Please copy the material below verbatim, beginning at its first line and continuing through the line that contains "click(x=432, y=289)", with both ends included.

---------- SOURCE DATA ----------

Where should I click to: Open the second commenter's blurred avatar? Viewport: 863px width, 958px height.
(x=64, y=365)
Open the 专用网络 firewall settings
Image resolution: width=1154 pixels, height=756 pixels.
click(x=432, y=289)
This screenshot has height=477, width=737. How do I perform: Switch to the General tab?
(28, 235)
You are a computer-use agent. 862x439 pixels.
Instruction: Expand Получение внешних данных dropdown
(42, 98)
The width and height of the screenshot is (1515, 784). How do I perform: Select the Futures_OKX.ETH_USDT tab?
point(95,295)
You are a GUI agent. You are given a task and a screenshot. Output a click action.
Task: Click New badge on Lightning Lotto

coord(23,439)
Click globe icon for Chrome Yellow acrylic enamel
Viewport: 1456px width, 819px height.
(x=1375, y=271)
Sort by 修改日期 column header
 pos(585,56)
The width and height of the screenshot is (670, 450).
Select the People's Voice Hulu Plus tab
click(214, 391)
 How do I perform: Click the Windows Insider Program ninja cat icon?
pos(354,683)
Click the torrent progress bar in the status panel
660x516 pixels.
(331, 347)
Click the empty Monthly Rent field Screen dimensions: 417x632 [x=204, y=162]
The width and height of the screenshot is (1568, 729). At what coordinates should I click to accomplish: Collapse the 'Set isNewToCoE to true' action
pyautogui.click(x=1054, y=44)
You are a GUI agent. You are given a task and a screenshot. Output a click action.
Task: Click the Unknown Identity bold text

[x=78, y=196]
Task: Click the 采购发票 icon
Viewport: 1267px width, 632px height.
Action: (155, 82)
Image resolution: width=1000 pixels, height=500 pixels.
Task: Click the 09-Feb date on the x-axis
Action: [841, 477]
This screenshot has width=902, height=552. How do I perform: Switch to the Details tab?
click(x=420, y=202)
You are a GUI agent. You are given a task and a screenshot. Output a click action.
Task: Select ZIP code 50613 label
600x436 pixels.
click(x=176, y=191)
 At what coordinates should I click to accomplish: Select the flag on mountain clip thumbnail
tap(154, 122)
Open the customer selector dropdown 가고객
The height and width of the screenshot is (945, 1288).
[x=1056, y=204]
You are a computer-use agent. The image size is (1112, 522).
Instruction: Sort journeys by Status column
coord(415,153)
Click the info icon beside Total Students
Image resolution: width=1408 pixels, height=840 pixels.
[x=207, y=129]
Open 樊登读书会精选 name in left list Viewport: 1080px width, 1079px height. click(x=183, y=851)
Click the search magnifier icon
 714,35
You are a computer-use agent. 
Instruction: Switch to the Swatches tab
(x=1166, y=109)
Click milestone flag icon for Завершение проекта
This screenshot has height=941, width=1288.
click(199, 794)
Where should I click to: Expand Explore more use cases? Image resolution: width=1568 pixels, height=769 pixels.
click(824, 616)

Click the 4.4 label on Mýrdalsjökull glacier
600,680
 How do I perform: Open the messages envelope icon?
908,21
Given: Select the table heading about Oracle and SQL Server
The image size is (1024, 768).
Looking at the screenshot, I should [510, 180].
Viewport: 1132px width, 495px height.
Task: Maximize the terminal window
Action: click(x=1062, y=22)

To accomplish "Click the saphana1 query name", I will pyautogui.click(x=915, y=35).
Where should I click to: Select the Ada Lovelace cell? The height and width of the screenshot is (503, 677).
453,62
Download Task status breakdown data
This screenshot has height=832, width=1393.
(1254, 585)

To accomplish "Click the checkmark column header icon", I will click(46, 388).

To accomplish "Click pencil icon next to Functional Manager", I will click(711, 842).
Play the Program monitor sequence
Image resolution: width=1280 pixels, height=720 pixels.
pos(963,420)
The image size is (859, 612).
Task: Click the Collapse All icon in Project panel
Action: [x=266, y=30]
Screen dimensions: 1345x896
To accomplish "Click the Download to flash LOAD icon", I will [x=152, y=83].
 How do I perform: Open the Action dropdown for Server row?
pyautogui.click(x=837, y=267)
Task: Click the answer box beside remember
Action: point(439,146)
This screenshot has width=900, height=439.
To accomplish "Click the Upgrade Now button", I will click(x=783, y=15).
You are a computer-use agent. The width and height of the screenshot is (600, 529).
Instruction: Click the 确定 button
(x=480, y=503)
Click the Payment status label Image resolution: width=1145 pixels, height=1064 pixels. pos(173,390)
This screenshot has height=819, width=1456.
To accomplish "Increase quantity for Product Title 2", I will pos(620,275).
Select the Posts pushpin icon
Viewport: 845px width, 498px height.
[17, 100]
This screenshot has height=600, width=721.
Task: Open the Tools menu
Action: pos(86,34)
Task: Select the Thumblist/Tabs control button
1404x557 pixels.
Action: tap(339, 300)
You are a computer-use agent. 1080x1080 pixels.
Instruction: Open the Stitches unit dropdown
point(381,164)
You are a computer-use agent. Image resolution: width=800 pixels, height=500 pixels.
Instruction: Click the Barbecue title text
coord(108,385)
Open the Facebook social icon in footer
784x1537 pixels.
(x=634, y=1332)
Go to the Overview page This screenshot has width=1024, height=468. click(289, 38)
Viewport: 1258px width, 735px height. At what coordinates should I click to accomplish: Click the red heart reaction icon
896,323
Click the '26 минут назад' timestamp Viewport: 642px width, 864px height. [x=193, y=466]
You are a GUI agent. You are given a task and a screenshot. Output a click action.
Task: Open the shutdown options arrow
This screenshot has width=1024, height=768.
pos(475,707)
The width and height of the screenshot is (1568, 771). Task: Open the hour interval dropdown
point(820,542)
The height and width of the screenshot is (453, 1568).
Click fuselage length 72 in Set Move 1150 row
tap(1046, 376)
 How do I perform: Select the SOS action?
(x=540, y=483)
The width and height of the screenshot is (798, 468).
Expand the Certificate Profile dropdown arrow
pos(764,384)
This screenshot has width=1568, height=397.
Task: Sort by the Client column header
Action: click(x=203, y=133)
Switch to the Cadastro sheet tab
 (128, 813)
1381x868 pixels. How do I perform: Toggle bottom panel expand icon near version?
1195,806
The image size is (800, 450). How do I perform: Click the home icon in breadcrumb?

----------

OUTPUT FOR THIS EXERCISE.
Where should I click to: Open the second commenter's blurred avatar? Viewport: 863px width, 958px height.
(x=64, y=365)
Open the 专用网络 firewall settings
Image resolution: width=1154 pixels, height=756 pixels.
click(x=432, y=289)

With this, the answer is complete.